Dr Dan Dhunna, the 21st Century Michelangelo, explains the uses of Botulinum Toxin (BOTOX) in cosmetic aesthetic treatments.
Read about Botox from London’s best Botox doctor
Botox is a brand name for prescription only wrinkle relaxing injection. This has been used in medicine for the last 25 years. It has had 5 million treatments administered annually worldwide as well as being used for cosmetic procedure. It has over 20 known medical uses including treating spasms and stiffness of the face and body, migraines, bladder dysfunction, and excess armpit sweating. When injected, Botox attaches itself to the nerve preventing it from delivering the signal to the muscles concerned.
As a result, the muscle relaxes and any abnormal function improves. Commonly used in cosmetic medicine, it can treat dynamic expression lines caused by frowning, smiling, and raising the eyebrows, leading to a softer, more relaxed look. Advanced doctors can use it more innotively, for example, treating facial asymmetries, treat gummy smile, and reshape the jaw and chin.
The results are only temporary as effects of Botox last on average 3-4 months, when re-treatment will be necessary to maintain the results. Botox is a licensed prescription only medicine which should only be injected after face-to-face consultation with a prescriber such as a medical doctor. It was first approved by the FDA in 1989 and received its cosmetic license by them in 2002. It has a high safety profile with over 3,000 research papers written about it.
Like all medical treatments when done well for the right person in the right clinical environment, the risk of any side effects or complications are low. After a thorough consultation, consent forms are signed and the face is examined and assessed. The actual procedure can take as little as 5-10 minutes. Botox injections when done well should be relatively painless. The needles used are very fine, and most people find the procedure to be the equivalent to tweezing their eyebrows.

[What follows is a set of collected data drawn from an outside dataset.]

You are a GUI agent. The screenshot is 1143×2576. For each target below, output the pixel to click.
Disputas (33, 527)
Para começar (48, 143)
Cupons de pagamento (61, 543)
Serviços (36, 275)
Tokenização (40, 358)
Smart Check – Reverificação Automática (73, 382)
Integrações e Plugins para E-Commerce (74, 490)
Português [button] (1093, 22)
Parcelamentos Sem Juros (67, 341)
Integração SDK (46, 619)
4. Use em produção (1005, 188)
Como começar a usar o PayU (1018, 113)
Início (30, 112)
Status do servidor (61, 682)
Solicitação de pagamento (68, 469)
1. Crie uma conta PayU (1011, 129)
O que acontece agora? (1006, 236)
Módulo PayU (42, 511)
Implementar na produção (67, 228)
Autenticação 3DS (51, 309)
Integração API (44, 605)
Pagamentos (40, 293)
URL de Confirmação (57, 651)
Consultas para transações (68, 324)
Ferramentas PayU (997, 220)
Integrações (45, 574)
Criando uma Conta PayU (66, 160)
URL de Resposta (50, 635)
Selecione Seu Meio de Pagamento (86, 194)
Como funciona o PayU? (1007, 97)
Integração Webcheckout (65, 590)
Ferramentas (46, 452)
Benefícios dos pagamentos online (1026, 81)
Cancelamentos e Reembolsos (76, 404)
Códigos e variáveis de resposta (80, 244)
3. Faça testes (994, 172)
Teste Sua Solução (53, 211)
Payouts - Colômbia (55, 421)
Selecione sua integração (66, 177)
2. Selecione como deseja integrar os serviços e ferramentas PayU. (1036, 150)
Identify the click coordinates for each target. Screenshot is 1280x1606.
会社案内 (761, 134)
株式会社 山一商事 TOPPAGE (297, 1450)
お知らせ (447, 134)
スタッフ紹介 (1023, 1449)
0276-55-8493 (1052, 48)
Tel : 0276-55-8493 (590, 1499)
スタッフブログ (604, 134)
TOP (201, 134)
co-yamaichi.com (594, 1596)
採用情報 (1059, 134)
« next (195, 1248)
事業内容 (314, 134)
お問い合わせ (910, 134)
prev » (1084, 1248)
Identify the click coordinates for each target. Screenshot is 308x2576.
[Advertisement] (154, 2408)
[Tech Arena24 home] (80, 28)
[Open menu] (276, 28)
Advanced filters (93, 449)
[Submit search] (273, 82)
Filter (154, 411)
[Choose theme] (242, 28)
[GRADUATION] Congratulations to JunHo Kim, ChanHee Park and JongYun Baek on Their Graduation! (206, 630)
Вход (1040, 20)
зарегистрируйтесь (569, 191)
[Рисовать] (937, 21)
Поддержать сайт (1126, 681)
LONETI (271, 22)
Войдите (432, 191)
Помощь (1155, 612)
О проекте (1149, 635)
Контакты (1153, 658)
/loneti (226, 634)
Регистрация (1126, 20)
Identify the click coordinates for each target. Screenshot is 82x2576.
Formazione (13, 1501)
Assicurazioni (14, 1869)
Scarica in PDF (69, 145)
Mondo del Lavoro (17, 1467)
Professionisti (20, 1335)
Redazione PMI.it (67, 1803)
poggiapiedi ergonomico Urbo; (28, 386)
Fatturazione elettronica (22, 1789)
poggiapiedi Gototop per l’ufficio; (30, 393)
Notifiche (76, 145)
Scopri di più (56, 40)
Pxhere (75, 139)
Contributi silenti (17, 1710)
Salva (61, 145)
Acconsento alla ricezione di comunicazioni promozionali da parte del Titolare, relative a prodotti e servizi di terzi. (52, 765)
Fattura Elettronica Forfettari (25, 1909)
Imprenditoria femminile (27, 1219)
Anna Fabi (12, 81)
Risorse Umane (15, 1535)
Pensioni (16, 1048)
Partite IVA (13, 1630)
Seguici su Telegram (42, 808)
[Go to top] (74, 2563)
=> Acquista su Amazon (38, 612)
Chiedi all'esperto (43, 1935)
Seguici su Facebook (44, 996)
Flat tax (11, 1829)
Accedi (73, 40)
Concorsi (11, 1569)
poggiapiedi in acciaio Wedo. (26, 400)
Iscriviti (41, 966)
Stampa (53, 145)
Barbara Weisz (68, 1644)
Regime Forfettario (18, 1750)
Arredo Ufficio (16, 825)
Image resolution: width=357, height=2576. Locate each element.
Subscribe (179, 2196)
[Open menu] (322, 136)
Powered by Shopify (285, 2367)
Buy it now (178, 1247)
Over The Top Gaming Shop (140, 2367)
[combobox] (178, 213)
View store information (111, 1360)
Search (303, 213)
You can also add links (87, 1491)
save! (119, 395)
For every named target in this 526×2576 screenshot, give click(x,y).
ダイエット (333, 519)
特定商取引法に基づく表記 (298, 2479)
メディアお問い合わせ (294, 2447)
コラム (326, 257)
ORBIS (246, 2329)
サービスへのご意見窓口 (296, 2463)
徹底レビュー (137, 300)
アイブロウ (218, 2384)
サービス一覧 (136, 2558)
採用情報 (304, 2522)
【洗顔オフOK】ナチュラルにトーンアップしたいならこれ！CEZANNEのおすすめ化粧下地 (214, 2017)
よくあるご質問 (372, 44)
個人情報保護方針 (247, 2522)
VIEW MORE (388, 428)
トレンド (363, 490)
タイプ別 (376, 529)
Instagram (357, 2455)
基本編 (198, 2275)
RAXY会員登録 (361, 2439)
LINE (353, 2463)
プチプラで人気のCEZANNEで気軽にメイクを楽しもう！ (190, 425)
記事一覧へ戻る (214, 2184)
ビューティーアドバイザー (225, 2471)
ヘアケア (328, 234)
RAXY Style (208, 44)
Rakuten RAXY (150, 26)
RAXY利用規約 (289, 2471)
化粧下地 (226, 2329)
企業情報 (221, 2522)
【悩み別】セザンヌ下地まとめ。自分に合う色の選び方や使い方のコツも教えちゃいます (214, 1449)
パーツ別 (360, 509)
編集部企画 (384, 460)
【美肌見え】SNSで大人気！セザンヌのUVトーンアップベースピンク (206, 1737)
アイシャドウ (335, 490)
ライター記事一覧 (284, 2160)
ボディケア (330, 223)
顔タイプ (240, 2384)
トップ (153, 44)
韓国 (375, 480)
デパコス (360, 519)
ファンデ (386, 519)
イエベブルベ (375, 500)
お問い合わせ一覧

There is usually no need to use any topical antiseptic cream. However, this may be useful for any needle phobic patients. As with any injectable procedure, there is a small chance of a little redness or swelling to the local area. On a rare occasion, bruising can occur, but this can all be minimised by visiting a qualified, experienced doctor.
The avoidance of alcohol and asprin-like medications can also help to reduce the risk of bruising. For most people, Botox lasts about 3-4 months. After that, the muscles start moving again and a follow up treatment will be required. It is not unusual however, that with repeat treatments patients may find that results last longer, as the skin is under less stress by virtue of relaxing the muscles.